[INFORMATION SHOWN Boundary: Start]
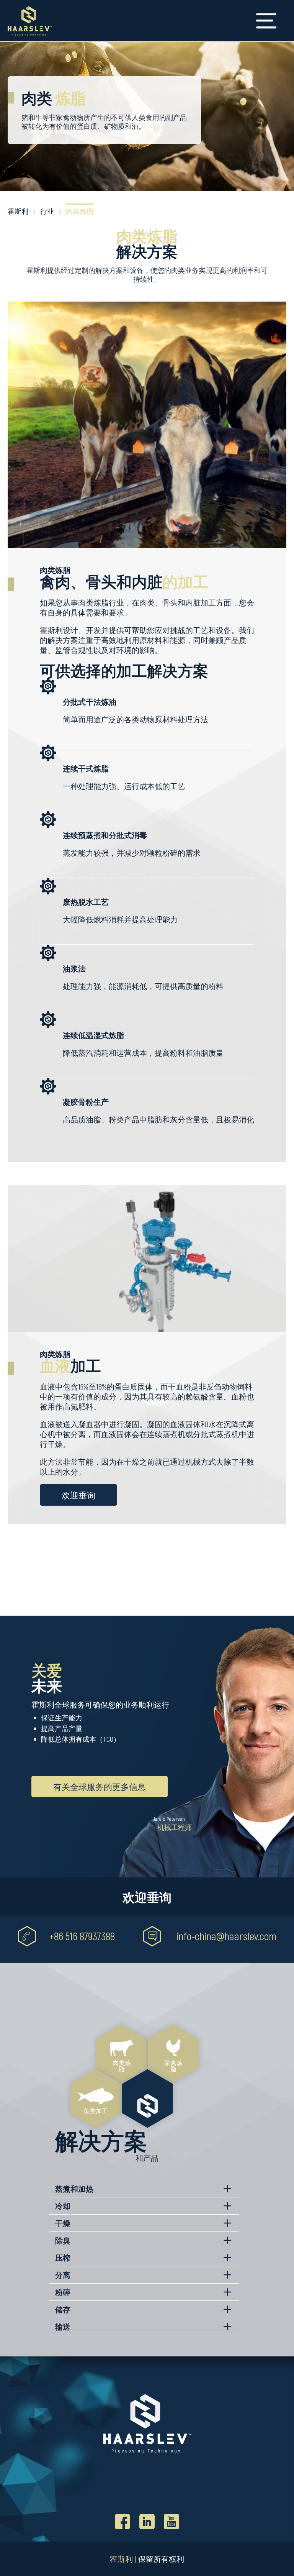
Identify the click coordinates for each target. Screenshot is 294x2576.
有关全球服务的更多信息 (99, 1787)
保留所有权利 (161, 2558)
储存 (62, 2309)
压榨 (62, 2257)
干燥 (62, 2223)
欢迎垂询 (78, 1495)
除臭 (62, 2240)
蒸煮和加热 (74, 2188)
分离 (62, 2274)
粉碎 (62, 2292)
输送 (62, 2326)
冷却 (62, 2205)
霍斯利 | (123, 2558)
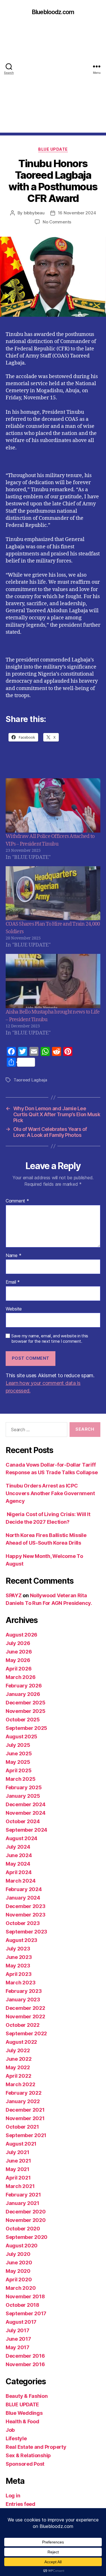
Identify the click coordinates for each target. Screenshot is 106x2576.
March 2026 (20, 1677)
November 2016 (25, 2364)
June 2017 (18, 2339)
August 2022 (21, 2042)
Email (13, 1282)
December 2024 (26, 1804)
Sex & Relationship (28, 2455)
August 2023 (21, 1940)
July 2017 (17, 2330)
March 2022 (20, 2084)
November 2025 (26, 1711)
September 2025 (26, 1728)
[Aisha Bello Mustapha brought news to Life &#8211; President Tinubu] (53, 981)
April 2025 (18, 1770)
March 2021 (20, 2186)
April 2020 (19, 2279)
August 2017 (21, 2322)
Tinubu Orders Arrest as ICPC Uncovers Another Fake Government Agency (50, 1493)
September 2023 (26, 1932)
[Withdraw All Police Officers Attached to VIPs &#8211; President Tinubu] (53, 805)
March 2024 (20, 1881)
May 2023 (18, 1966)
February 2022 (24, 2093)
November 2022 (25, 2016)
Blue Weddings (24, 2413)
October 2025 (23, 1720)
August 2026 (21, 1635)
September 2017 (26, 2313)
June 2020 (19, 2262)
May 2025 (18, 1762)
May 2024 (18, 1864)
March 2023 (20, 1983)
[INFORMATION SHOWN Boundary: End]
Reproduce exactly the lines above that run from the one with "有关全球服务的更多信息 (99, 1787)" to the one with "March 2022 (20, 2084)", both included, leaving pictures out.

有关全球服务的更多信息 (99, 1787)
保留所有权利 (161, 2558)
储存 (62, 2309)
压榨 (62, 2257)
干燥 (62, 2223)
欢迎垂询 (78, 1495)
除臭 (62, 2240)
蒸煮和加热 (74, 2188)
分离 (62, 2274)
粉碎 (62, 2292)
输送 (62, 2326)
冷却 (62, 2205)
霍斯利 | (123, 2558)
Identify the click coordinates for each target. Screenshot is 106x2576.
March 2026 (20, 1677)
November 2016 (25, 2364)
June 2017 (18, 2339)
August 2022 (21, 2042)
Email (13, 1282)
December 2024 (26, 1804)
Sex & Relationship (28, 2455)
August 2023 (21, 1940)
July 2017 (17, 2330)
March 2022 (20, 2084)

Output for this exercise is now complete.